_WHAT IS BEING ASKED:_
Output every line from the beginning of the records through the line that contains "Screen dimensions: 1228x567", exactly as it appears.

_RECORDS FOR THIS EXERCISE:_
□ □ □

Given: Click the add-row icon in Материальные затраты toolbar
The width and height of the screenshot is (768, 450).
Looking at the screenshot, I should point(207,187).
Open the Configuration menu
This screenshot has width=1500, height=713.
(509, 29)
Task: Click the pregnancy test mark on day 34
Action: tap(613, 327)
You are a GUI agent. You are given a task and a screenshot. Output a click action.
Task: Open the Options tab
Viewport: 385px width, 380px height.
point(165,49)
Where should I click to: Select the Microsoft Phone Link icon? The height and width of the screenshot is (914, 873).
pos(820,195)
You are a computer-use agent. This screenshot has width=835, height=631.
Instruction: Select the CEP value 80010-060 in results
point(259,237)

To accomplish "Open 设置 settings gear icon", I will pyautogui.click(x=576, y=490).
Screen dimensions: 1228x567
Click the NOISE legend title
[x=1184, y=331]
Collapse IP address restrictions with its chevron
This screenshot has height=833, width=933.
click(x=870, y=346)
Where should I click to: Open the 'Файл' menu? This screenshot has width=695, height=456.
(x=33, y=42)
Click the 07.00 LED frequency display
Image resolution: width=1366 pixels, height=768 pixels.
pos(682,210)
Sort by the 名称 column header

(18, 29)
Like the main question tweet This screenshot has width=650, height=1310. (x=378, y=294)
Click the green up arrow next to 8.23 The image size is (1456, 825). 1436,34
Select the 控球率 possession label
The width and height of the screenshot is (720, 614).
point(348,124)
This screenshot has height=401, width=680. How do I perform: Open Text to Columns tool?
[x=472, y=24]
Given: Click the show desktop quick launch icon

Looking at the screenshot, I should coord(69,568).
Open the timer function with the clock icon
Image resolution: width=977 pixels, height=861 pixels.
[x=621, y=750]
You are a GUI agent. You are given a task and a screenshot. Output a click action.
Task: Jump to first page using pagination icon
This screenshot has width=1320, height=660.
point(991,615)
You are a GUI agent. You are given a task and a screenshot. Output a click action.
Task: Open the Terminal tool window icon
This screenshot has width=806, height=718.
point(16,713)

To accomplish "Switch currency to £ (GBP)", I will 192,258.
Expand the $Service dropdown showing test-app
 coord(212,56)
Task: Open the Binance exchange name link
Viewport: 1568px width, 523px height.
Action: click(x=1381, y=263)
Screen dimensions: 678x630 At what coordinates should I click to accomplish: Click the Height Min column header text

□ □ □

_REPLY TO THE EXERCISE:_
Given: Click the add-row icon in Материальные затраты toolbar
The width and height of the screenshot is (768, 450).
Looking at the screenshot, I should point(207,187).
Open the Configuration menu
This screenshot has width=1500, height=713.
(509, 29)
Task: Click the pregnancy test mark on day 34
Action: tap(613, 327)
You are a GUI agent. You are given a task and a screenshot. Output a click action.
Task: Open the Options tab
Viewport: 385px width, 380px height.
point(165,49)
Where should I click to: Select the Microsoft Phone Link icon? The height and width of the screenshot is (914, 873).
pos(820,195)
You are a computer-use agent. This screenshot has width=835, height=631.
Instruction: Select the CEP value 80010-060 in results
point(259,237)

To accomplish "Open 设置 settings gear icon", I will pyautogui.click(x=576, y=490).
Screen dimensions: 1228x567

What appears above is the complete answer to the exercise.